### Recorded information ###
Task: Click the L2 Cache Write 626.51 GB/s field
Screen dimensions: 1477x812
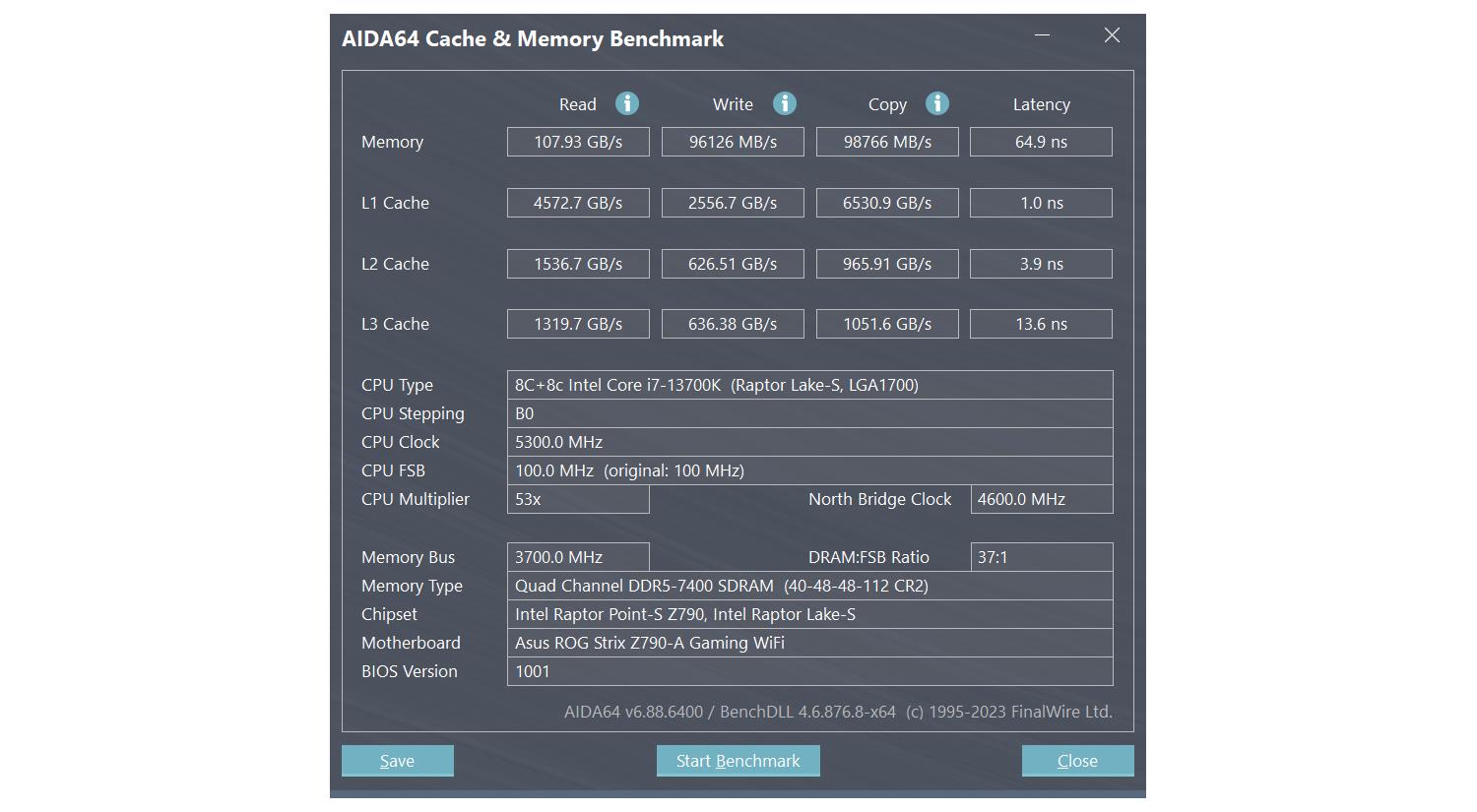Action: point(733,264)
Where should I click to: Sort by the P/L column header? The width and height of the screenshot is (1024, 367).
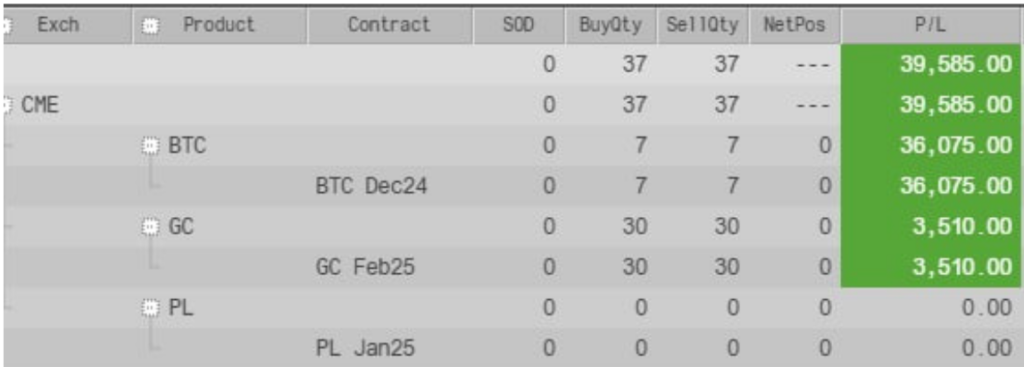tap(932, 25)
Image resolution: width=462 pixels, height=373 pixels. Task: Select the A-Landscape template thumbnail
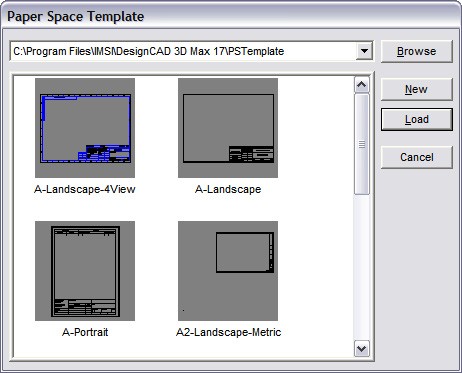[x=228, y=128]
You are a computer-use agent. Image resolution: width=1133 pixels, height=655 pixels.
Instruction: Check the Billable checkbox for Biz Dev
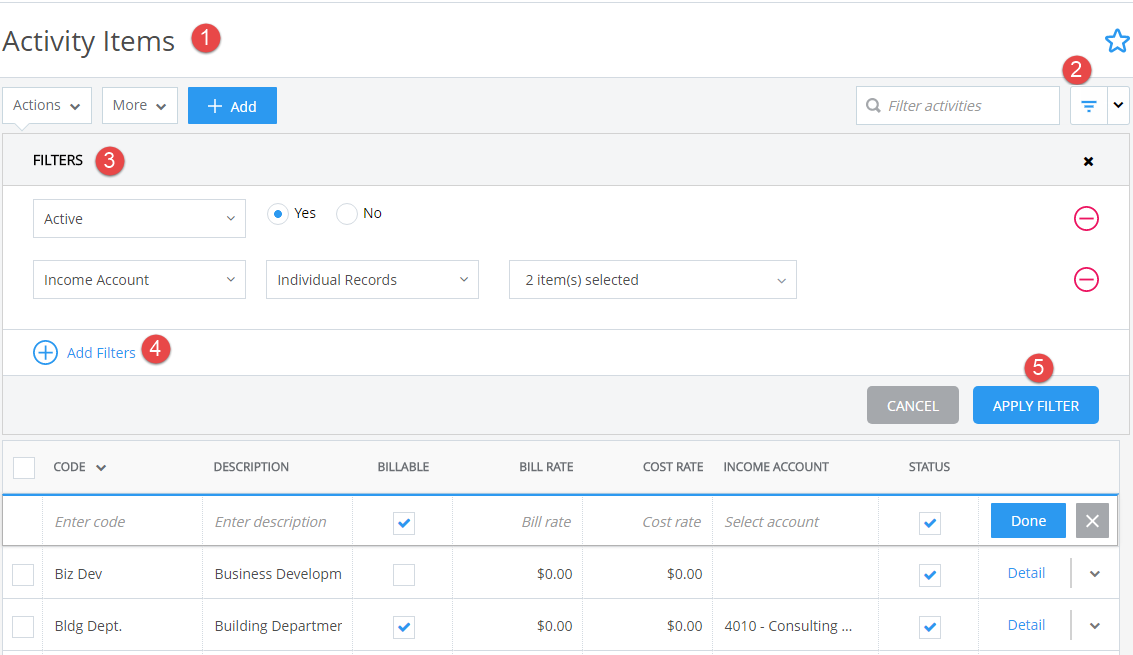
###
→ Problem to work on:
Set down all of the entries exactly as they appear, but keep the images out.

→ Reply:
Task: Click the L2 Cache Write 626.51 GB/s field
Screen dimensions: 1477x812
Action: point(733,264)
Where should I click to: Sort by the P/L column header? The width and height of the screenshot is (1024, 367).
tap(932, 25)
Image resolution: width=462 pixels, height=373 pixels. Task: Select the A-Landscape template thumbnail
[x=228, y=128]
You are a computer-use agent. Image resolution: width=1133 pixels, height=655 pixels.
Instruction: Check the Billable checkbox for Biz Dev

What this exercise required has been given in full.